We spent a bunch of money to get into Great America, then we asked the kids what they wanted to do first. “Find the Arcade!” they cried, as I felt a sharp stab in the pocketbook.
They found the arcade, and my husband and I found the pizza. Then the ice cream. Then the Nachos. The kids spent dollar after dollar shooting water at bubbles and such stuff. We eventually lured them from the arcade to the popsicle stand. Then they wanted to go to the arcade again. We made them eat fried chicken and corn for lunch. Then we went to another arcade.
Once during the day the kids agreed to go on a ride. They wanted to get wet. The sun was going down, but that didn’t have any meaning for them. We headed in the general direction of the wettest ride. I felt a shower of water when a drenched little girl passed me and shook her hair. My son said, “I know we’re near the water ride. I just felt some drops of water from it!”
After the water ride, we got in line for the Whizzer, and we watched it stop right on top of the first hill. (I figured out where it got its name!) Three maintenance men walked up and gave it a push. With that, the coaster catapulted down the first dip of its two-minute course. I heard someone in the crowd utter doubtfully, “It’ll never make it on just one push.”
My husband and I wanted to see the parade and fireworks before heading for home.

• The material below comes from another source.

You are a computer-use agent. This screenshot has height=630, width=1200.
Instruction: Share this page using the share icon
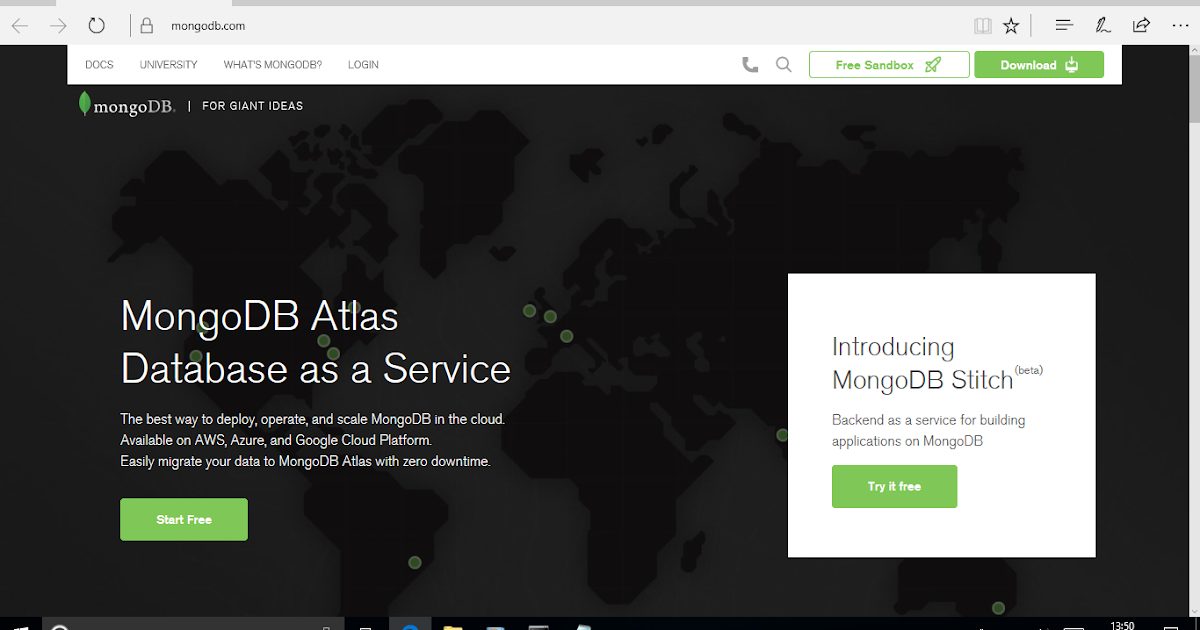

We entered another arcade and the kids watched another kid play an arcade game. (Their money was gone.) My husband got in line for coffee while I watched at the entrance for the parade to start. There it was! I ran to the game where the kids were hovering to tell them. They glanced over their shoulders and said, “Yeah.” I waved to my husband and pointed to the door. He peered from his place in line. By the time he got to the door to look outside, the parade was over.
The fireworks were next, so we joined the mob of people exiting the park. I squeezed against people on my left, protecting my right hand, which held the full cup of steaming coffee. We burst into a clearing beside the exit gate. No good. No view of the sky. We ran to the parking lot. My husband alternately looked into the sky and searched for the car. I said, “Whoa!” as my coffee and I landed on the pavement.
Patriotic music and static blared across the parking lot. Bursts of voices (both laughter and arguments) blared back. Everyone - Americans, foreigners, kids, teens, babies – did his own thing while the fireworks proclaimed party-time USA. I thought, “We should be more reverent.” Then I thought, “This is America – the good, the bad, and the crazy. And the free.” I smiled and thanked God I was in America. I thanked Him that I had some coffee left, too.